7.2.4 The Asia-Pacific Conference of German Business (APK)
Indian and German companies are key drivers of technological innovation. Many German companies have important research and development centers in India. India and Germany therefore welcome the decision by the Asia Pacific Committee of German Business (APA) to hold the Asia-Pacific Conference of German Business (APK) in India in 2024. The APK is an important platform of exchange for German and Indian as well as other representatives from politics and business in the Asia-Pacific region on important economic policy issues of the time, such as innovation, diversification and sustainability. The APA and its supporting associations have developed this unique conference to reflect the importance of the Asia-Pacific region. The Indo-German Chamber of Commerce is a strong local organizational partner. Both governments will support APK in India 2024.
7.3 Digital technologies, including fintech:
7.3.1 India and Germany acknowledge that digital technologies and solutions could address key development needs and highlight the potential of these digital solutions to achieve the Sustainable Development Goals (SDGs) in other parts of the developing world. India looks forward to sharing digital solutions and expertise with Germany.
7.3.2 India and Germany acknowledge the Indo-German Digital Dialogue as an important instrument to facilitate cooperation regarding the digital transformation. This includes the support of digital innovations and business models in areas like Industry 4.0 and Artificial Intelligence as well as the promotion of 5G/6G technologies and start-up ecosystems.
7.4 Artificial Intelligence (AI):
India and Germany recognize AI’s potential to enhance the work and lives of people, through its wide array of applications. The framework for cooperation in the field of AI is laid out in the Joint Declaration of Intent between the Indian Ministry of Electronics and Information Technology and the Federal Ministry of Economics and Technology (now the Federal Ministry of Economic Affairs and Climate Action) of 30 May 2017.
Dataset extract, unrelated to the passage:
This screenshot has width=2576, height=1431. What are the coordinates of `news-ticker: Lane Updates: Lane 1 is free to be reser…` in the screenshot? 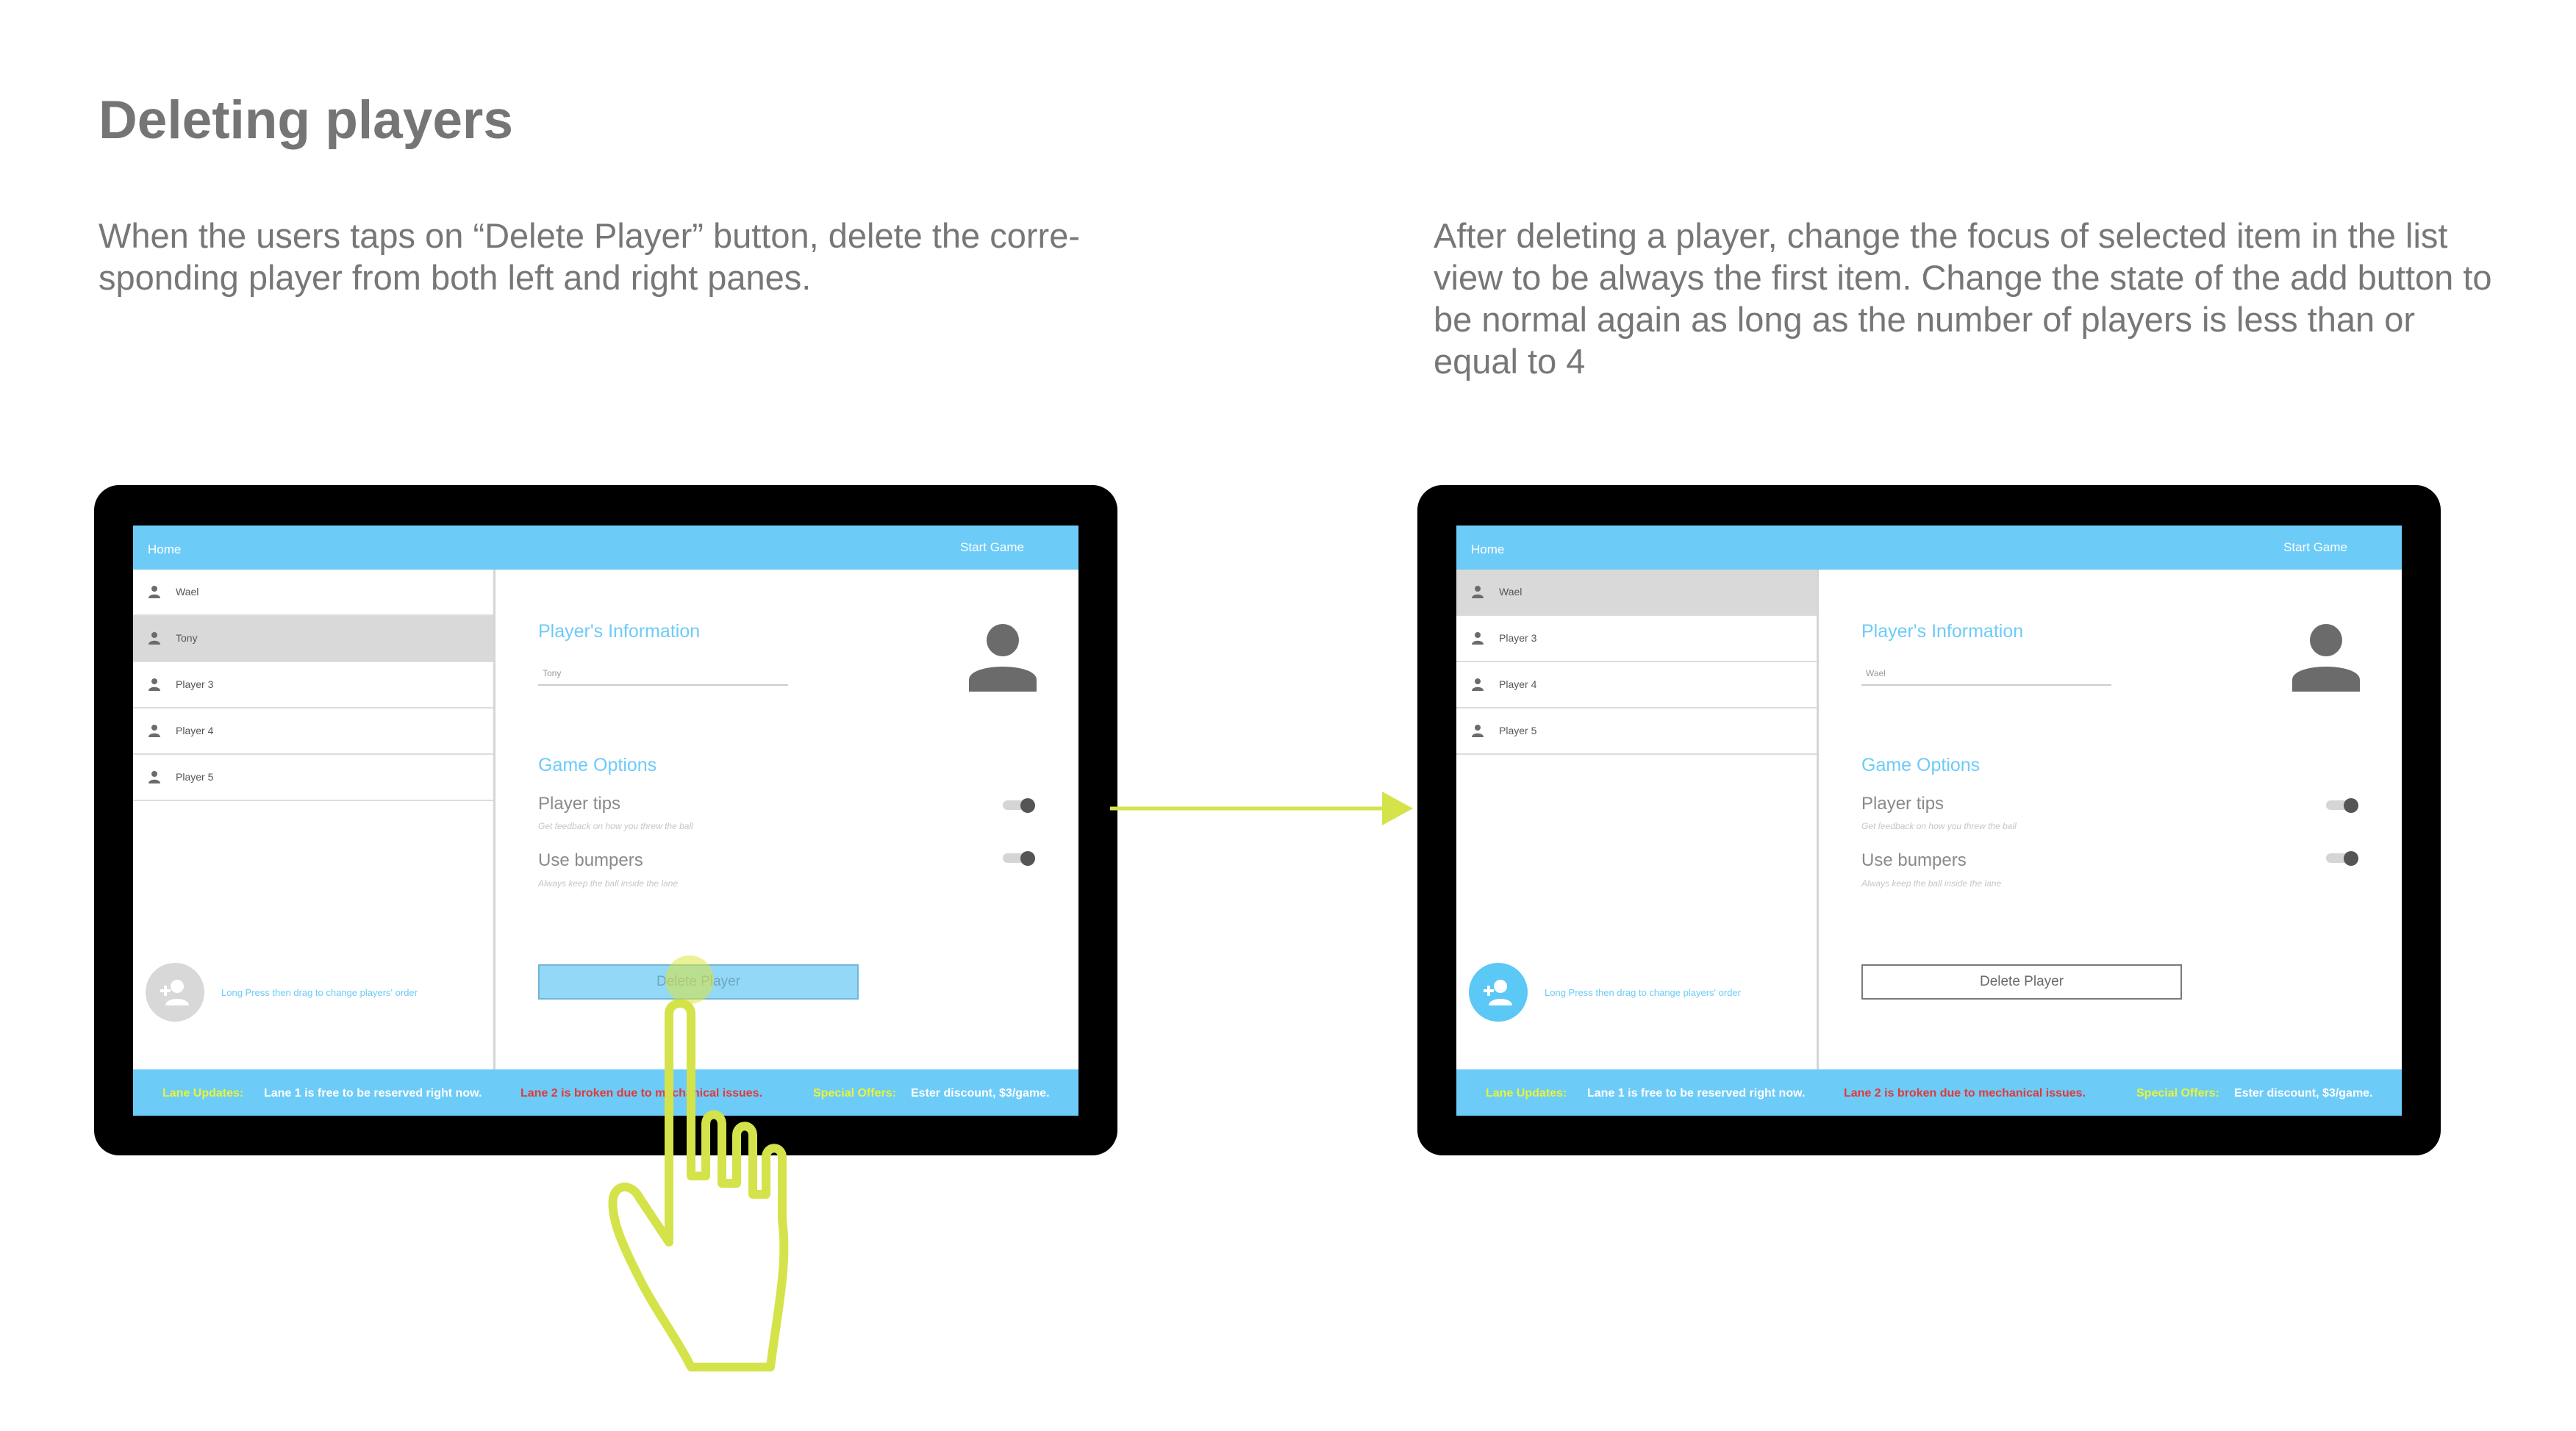 It's located at (1929, 1092).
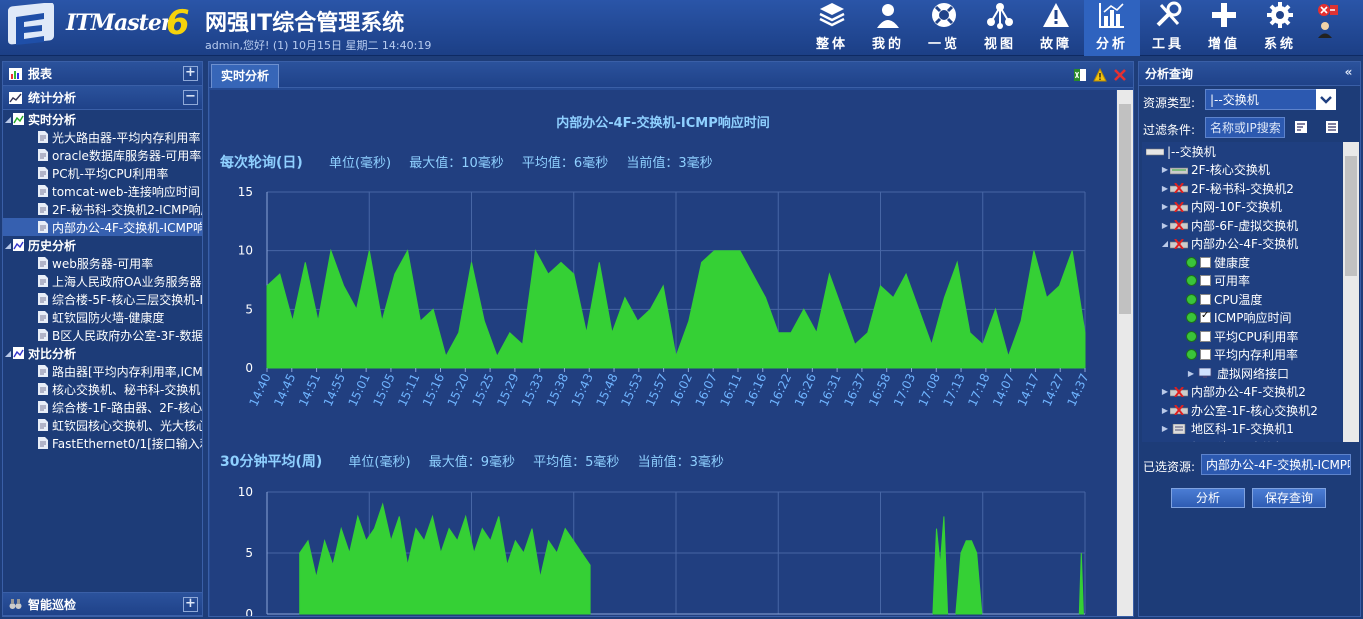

India and Germany recognize the potential for collaboration on 6G technologies. The telecom markets offer promising opportunities for collaboration.
8. Financial Provisions:
Cooperation within the framework of this Vision document would take place within the funds allocated by both sides and in accordance with the laws, regulations, and procedures of each country. Cooperation partners from the private sector may include innovative funding methods to further the objectives under this framework.